*Instructions to follow*
In the lines below, replace every "GUI agent" with "interface agent" and leave everything else unchanged.

---------- Records for processing ----------

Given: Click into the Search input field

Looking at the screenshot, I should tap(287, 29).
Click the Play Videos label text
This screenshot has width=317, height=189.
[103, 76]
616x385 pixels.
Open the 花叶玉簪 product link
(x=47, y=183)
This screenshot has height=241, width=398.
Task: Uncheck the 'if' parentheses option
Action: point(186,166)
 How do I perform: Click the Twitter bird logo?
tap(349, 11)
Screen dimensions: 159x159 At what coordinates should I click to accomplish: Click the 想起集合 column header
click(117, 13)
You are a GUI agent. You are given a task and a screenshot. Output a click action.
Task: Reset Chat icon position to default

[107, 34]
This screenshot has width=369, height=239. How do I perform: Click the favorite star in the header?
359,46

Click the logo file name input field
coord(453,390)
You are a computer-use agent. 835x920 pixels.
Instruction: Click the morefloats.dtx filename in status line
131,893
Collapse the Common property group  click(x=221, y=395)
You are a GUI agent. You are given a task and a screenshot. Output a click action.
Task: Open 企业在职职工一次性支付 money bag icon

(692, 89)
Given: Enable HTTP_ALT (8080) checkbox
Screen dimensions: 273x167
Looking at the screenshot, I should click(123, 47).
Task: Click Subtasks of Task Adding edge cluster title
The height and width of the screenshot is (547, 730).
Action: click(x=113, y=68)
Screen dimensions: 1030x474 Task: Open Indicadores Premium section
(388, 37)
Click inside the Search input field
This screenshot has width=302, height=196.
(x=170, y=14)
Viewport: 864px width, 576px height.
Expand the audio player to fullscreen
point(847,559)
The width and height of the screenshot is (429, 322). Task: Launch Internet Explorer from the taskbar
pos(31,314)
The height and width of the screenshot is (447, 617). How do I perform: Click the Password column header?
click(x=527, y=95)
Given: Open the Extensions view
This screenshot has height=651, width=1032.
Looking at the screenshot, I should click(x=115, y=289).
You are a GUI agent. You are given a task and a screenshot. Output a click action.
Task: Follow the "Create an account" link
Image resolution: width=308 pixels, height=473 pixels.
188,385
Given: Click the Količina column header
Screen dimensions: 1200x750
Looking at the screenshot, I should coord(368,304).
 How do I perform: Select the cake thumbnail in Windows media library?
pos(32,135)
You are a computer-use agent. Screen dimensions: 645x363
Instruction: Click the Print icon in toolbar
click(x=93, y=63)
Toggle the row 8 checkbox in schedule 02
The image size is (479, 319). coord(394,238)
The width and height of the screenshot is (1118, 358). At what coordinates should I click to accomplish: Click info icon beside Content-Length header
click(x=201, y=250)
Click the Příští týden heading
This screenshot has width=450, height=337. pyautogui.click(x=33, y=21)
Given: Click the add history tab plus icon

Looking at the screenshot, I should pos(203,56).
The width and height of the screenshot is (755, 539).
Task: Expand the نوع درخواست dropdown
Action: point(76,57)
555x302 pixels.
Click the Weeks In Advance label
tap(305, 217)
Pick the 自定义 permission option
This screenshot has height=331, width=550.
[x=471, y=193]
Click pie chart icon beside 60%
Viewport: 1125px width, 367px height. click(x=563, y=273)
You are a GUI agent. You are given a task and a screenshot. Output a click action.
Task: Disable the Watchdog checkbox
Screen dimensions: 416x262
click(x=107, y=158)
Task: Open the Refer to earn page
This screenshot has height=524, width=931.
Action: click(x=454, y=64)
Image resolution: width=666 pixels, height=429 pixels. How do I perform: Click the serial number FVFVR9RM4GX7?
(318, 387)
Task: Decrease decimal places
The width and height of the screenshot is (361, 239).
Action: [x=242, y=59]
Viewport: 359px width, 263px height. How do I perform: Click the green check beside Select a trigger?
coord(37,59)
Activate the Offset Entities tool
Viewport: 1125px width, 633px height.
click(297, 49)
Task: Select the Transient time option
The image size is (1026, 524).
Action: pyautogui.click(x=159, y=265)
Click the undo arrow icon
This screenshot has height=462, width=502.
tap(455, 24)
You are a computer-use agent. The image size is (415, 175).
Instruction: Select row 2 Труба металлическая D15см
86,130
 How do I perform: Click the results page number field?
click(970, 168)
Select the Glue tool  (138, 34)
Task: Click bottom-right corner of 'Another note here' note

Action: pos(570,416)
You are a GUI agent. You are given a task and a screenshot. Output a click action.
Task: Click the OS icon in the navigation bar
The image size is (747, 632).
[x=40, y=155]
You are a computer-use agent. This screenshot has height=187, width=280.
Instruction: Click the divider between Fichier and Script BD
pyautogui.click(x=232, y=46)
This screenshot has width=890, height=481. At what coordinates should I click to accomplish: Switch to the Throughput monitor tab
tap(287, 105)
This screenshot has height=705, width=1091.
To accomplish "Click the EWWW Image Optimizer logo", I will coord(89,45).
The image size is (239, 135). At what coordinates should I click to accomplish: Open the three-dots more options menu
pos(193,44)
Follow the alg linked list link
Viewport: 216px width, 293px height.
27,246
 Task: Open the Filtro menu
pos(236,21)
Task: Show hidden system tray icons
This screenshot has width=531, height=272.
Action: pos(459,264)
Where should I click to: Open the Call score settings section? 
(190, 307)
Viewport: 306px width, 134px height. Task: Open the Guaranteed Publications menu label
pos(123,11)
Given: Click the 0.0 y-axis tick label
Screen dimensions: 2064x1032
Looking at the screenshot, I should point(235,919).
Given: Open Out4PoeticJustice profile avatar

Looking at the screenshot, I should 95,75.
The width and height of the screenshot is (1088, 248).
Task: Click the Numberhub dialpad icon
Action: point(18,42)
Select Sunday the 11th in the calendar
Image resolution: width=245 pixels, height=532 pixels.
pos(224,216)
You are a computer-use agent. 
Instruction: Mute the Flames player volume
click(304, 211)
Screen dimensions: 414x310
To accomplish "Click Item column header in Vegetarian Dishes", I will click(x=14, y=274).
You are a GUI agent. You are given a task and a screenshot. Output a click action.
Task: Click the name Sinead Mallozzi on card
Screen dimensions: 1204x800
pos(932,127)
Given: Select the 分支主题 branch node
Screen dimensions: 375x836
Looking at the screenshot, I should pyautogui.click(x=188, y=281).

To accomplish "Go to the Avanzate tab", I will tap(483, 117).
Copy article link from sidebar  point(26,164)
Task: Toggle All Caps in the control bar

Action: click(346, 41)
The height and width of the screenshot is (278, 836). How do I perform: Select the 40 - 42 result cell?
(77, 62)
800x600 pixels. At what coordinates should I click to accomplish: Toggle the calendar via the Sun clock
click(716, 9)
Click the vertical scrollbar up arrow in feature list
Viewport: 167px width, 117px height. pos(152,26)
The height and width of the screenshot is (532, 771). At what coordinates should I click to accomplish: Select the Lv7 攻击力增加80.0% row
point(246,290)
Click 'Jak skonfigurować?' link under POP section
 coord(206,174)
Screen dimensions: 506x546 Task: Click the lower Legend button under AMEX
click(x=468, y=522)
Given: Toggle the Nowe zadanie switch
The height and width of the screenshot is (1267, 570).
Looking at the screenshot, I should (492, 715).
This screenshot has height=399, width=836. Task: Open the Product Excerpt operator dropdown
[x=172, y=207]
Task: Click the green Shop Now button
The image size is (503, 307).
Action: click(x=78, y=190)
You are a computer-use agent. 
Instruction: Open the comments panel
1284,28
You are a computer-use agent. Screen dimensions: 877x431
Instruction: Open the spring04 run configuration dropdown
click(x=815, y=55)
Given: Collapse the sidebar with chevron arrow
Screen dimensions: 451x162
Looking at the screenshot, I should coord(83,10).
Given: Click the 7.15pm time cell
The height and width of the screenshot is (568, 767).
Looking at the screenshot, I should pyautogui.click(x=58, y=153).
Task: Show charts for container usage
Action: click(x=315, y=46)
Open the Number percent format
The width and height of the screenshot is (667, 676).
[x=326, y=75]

----------

*Correct response*
Given: Click into the Search input field

Looking at the screenshot, I should tap(287, 29).
Click the Play Videos label text
This screenshot has width=317, height=189.
[103, 76]
616x385 pixels.
Open the 花叶玉簪 product link
(x=47, y=183)
This screenshot has height=241, width=398.
Task: Uncheck the 'if' parentheses option
Action: point(186,166)
 How do I perform: Click the Twitter bird logo?
tap(349, 11)
Screen dimensions: 159x159 At what coordinates should I click to accomplish: Click the 想起集合 column header
click(117, 13)
You are a interface agent. You are given a task and a screenshot. Output a click action.
Task: Reset Chat icon position to default

[107, 34]
This screenshot has width=369, height=239. How do I perform: Click the favorite star in the header?
359,46

Click the logo file name input field
coord(453,390)
You are a computer-use agent. 835x920 pixels.
Instruction: Click the morefloats.dtx filename in status line
131,893
Collapse the Common property group  click(x=221, y=395)
You are a interface agent. You are given a task and a screenshot. Output a click action.
Task: Open 企业在职职工一次性支付 money bag icon

(692, 89)
Given: Enable HTTP_ALT (8080) checkbox
Screen dimensions: 273x167
Looking at the screenshot, I should click(123, 47).
Task: Click Subtasks of Task Adding edge cluster title
The height and width of the screenshot is (547, 730).
Action: click(x=113, y=68)
Screen dimensions: 1030x474 Task: Open Indicadores Premium section
(388, 37)
Click inside the Search input field
This screenshot has width=302, height=196.
(x=170, y=14)
Viewport: 864px width, 576px height.
Expand the audio player to fullscreen
point(847,559)
The width and height of the screenshot is (429, 322). Task: Launch Internet Explorer from the taskbar
pos(31,314)
The height and width of the screenshot is (447, 617). How do I perform: Click the Password column header?
click(x=527, y=95)
Given: Open the Extensions view
This screenshot has height=651, width=1032.
Looking at the screenshot, I should click(x=115, y=289).
You are a interface agent. You are given a task and a screenshot. Output a click action.
Task: Follow the "Create an account" link
Image resolution: width=308 pixels, height=473 pixels.
188,385
Given: Click the Količina column header
Screen dimensions: 1200x750
Looking at the screenshot, I should coord(368,304).
 How do I perform: Select the cake thumbnail in Windows media library?
pos(32,135)
You are a computer-use agent. Screen dimensions: 645x363
Instruction: Click the Print icon in toolbar
click(x=93, y=63)
Toggle the row 8 checkbox in schedule 02
The image size is (479, 319). coord(394,238)
The width and height of the screenshot is (1118, 358). At what coordinates should I click to accomplish: Click info icon beside Content-Length header
click(x=201, y=250)
Click the Příští týden heading
This screenshot has width=450, height=337. pyautogui.click(x=33, y=21)
Given: Click the add history tab plus icon

Looking at the screenshot, I should pos(203,56).
The width and height of the screenshot is (755, 539).
Task: Expand the نوع درخواست dropdown
Action: point(76,57)
555x302 pixels.
Click the Weeks In Advance label
tap(305, 217)
Pick the 自定义 permission option
This screenshot has height=331, width=550.
[x=471, y=193]
Click pie chart icon beside 60%
Viewport: 1125px width, 367px height. click(x=563, y=273)
You are a interface agent. You are given a task and a screenshot. Output a click action.
Task: Disable the Watchdog checkbox
Screen dimensions: 416x262
click(x=107, y=158)
Task: Open the Refer to earn page
This screenshot has height=524, width=931.
Action: click(x=454, y=64)
Image resolution: width=666 pixels, height=429 pixels. How do I perform: Click the serial number FVFVR9RM4GX7?
(318, 387)
Task: Decrease decimal places
The width and height of the screenshot is (361, 239).
Action: [x=242, y=59]
Viewport: 359px width, 263px height. How do I perform: Click the green check beside Select a trigger?
coord(37,59)
Activate the Offset Entities tool
Viewport: 1125px width, 633px height.
click(297, 49)
Task: Select the Transient time option
The image size is (1026, 524).
Action: pyautogui.click(x=159, y=265)
Click the undo arrow icon
This screenshot has height=462, width=502.
tap(455, 24)
You are a computer-use agent. The image size is (415, 175).
Instruction: Select row 2 Труба металлическая D15см
86,130
 How do I perform: Click the results page number field?
click(970, 168)
Select the Glue tool  (138, 34)
Task: Click bottom-right corner of 'Another note here' note

Action: pos(570,416)
You are a interface agent. You are given a task and a screenshot. Output a click action.
Task: Click the OS icon in the navigation bar
The image size is (747, 632).
[x=40, y=155]
You are a computer-use agent. This screenshot has height=187, width=280.
Instruction: Click the divider between Fichier and Script BD
pyautogui.click(x=232, y=46)
This screenshot has width=890, height=481. At what coordinates should I click to accomplish: Switch to the Throughput monitor tab
tap(287, 105)
This screenshot has height=705, width=1091.
To accomplish "Click the EWWW Image Optimizer logo", I will coord(89,45).
The image size is (239, 135). At what coordinates should I click to accomplish: Open the three-dots more options menu
pos(193,44)
Follow the alg linked list link
Viewport: 216px width, 293px height.
27,246
 Task: Open the Filtro menu
pos(236,21)
Task: Show hidden system tray icons
This screenshot has width=531, height=272.
Action: pos(459,264)
Where should I click to: Open the Call score settings section? 
(190, 307)
Viewport: 306px width, 134px height. Task: Open the Guaranteed Publications menu label
pos(123,11)
Given: Click the 0.0 y-axis tick label
Screen dimensions: 2064x1032
Looking at the screenshot, I should point(235,919).
Given: Open Out4PoeticJustice profile avatar

Looking at the screenshot, I should 95,75.
The width and height of the screenshot is (1088, 248).
Task: Click the Numberhub dialpad icon
Action: point(18,42)
Select Sunday the 11th in the calendar
Image resolution: width=245 pixels, height=532 pixels.
pos(224,216)
You are a computer-use agent. 
Instruction: Mute the Flames player volume
click(304, 211)
Screen dimensions: 414x310
To accomplish "Click Item column header in Vegetarian Dishes", I will click(x=14, y=274).
You are a interface agent. You are given a task and a screenshot. Output a click action.
Task: Click the name Sinead Mallozzi on card
Screen dimensions: 1204x800
pos(932,127)
Given: Select the 分支主题 branch node
Screen dimensions: 375x836
Looking at the screenshot, I should pyautogui.click(x=188, y=281).

To accomplish "Go to the Avanzate tab", I will tap(483, 117).
Copy article link from sidebar  point(26,164)
Task: Toggle All Caps in the control bar

Action: click(346, 41)
The height and width of the screenshot is (278, 836). How do I perform: Select the 40 - 42 result cell?
(77, 62)
800x600 pixels. At what coordinates should I click to accomplish: Toggle the calendar via the Sun clock
click(716, 9)
Click the vertical scrollbar up arrow in feature list
Viewport: 167px width, 117px height. pos(152,26)
The height and width of the screenshot is (532, 771). At what coordinates should I click to accomplish: Select the Lv7 攻击力增加80.0% row
point(246,290)
Click 'Jak skonfigurować?' link under POP section
 coord(206,174)
Screen dimensions: 506x546 Task: Click the lower Legend button under AMEX
click(x=468, y=522)
Given: Toggle the Nowe zadanie switch
The height and width of the screenshot is (1267, 570).
Looking at the screenshot, I should (492, 715).
This screenshot has height=399, width=836. Task: Open the Product Excerpt operator dropdown
[x=172, y=207]
Task: Click the green Shop Now button
The image size is (503, 307).
Action: click(x=78, y=190)
You are a computer-use agent. 
Instruction: Open the comments panel
1284,28
You are a computer-use agent. Screen dimensions: 877x431
Instruction: Open the spring04 run configuration dropdown
click(x=815, y=55)
Given: Collapse the sidebar with chevron arrow
Screen dimensions: 451x162
Looking at the screenshot, I should coord(83,10).
Given: Click the 7.15pm time cell
The height and width of the screenshot is (568, 767).
Looking at the screenshot, I should pyautogui.click(x=58, y=153).
Task: Show charts for container usage
Action: click(x=315, y=46)
Open the Number percent format
The width and height of the screenshot is (667, 676).
[x=326, y=75]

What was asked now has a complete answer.